- **ABOUT THIS EXERCISE**
Working from the records beneath this line, reproduce each one exactly.

- **RECORDS**
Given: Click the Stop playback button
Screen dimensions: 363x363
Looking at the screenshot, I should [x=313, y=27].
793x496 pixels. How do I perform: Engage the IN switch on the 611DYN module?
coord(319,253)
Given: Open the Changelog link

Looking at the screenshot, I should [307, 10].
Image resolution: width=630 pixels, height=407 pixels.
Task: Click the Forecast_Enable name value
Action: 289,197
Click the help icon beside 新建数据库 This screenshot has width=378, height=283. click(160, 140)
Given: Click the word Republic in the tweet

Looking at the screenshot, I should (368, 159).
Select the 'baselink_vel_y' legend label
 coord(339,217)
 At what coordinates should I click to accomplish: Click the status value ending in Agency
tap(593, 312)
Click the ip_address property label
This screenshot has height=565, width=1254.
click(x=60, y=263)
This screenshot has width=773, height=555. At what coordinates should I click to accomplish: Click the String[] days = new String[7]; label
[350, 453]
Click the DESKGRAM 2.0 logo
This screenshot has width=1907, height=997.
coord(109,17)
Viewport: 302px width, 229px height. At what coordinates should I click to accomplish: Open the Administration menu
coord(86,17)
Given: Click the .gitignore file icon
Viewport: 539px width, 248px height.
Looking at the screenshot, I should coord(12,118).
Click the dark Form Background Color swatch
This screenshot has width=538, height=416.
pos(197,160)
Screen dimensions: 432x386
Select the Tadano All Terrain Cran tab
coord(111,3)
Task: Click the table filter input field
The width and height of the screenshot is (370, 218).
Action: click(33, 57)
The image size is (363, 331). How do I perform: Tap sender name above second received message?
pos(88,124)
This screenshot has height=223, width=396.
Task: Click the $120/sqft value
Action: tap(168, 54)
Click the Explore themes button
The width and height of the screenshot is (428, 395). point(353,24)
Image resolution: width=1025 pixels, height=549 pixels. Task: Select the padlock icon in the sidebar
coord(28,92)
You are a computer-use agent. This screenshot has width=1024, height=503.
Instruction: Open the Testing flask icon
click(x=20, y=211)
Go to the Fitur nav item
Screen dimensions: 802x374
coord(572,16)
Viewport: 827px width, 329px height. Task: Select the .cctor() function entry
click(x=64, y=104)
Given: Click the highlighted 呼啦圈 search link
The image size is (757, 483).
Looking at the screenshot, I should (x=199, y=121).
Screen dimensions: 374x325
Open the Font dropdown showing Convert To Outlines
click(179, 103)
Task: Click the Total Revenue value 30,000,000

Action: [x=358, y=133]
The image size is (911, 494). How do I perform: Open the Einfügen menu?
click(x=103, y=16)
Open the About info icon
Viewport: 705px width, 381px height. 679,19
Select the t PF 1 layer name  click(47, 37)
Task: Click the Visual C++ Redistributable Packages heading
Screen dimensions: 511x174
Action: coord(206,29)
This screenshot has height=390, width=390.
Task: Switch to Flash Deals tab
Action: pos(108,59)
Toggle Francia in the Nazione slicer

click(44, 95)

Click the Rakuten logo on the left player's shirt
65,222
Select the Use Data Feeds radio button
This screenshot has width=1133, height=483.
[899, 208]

- **PROBLEM SOLUTION**
Given: Click the Stop playback button
Screen dimensions: 363x363
Looking at the screenshot, I should [x=313, y=27].
793x496 pixels. How do I perform: Engage the IN switch on the 611DYN module?
coord(319,253)
Given: Open the Changelog link

Looking at the screenshot, I should [307, 10].
Image resolution: width=630 pixels, height=407 pixels.
Task: Click the Forecast_Enable name value
Action: 289,197
Click the help icon beside 新建数据库 This screenshot has width=378, height=283. click(160, 140)
Given: Click the word Republic in the tweet

Looking at the screenshot, I should (368, 159).
Select the 'baselink_vel_y' legend label
 coord(339,217)
 At what coordinates should I click to accomplish: Click the status value ending in Agency
tap(593, 312)
Click the ip_address property label
This screenshot has height=565, width=1254.
click(x=60, y=263)
This screenshot has width=773, height=555. At what coordinates should I click to accomplish: Click the String[] days = new String[7]; label
[350, 453]
Click the DESKGRAM 2.0 logo
This screenshot has width=1907, height=997.
coord(109,17)
Viewport: 302px width, 229px height. At what coordinates should I click to accomplish: Open the Administration menu
coord(86,17)
Given: Click the .gitignore file icon
Viewport: 539px width, 248px height.
Looking at the screenshot, I should coord(12,118).
Click the dark Form Background Color swatch
This screenshot has width=538, height=416.
pos(197,160)
Screen dimensions: 432x386
Select the Tadano All Terrain Cran tab
coord(111,3)
Task: Click the table filter input field
The width and height of the screenshot is (370, 218).
Action: click(33, 57)
The image size is (363, 331). How do I perform: Tap sender name above second received message?
pos(88,124)
This screenshot has height=223, width=396.
Task: Click the $120/sqft value
Action: tap(168, 54)
Click the Explore themes button
The width and height of the screenshot is (428, 395). point(353,24)
Image resolution: width=1025 pixels, height=549 pixels. Task: Select the padlock icon in the sidebar
coord(28,92)
You are a computer-use agent. This screenshot has width=1024, height=503.
Instruction: Open the Testing flask icon
click(x=20, y=211)
Go to the Fitur nav item
Screen dimensions: 802x374
coord(572,16)
Viewport: 827px width, 329px height. Task: Select the .cctor() function entry
click(x=64, y=104)
Given: Click the highlighted 呼啦圈 search link
The image size is (757, 483).
Looking at the screenshot, I should (x=199, y=121).
Screen dimensions: 374x325
Open the Font dropdown showing Convert To Outlines
click(179, 103)
Task: Click the Total Revenue value 30,000,000

Action: [x=358, y=133]
The image size is (911, 494). How do I perform: Open the Einfügen menu?
click(x=103, y=16)
Open the About info icon
Viewport: 705px width, 381px height. 679,19
Select the t PF 1 layer name  click(47, 37)
Task: Click the Visual C++ Redistributable Packages heading
Screen dimensions: 511x174
Action: coord(206,29)
This screenshot has height=390, width=390.
Task: Switch to Flash Deals tab
Action: pos(108,59)
Toggle Francia in the Nazione slicer

click(44, 95)

Click the Rakuten logo on the left player's shirt
65,222
Select the Use Data Feeds radio button
This screenshot has width=1133, height=483.
[899, 208]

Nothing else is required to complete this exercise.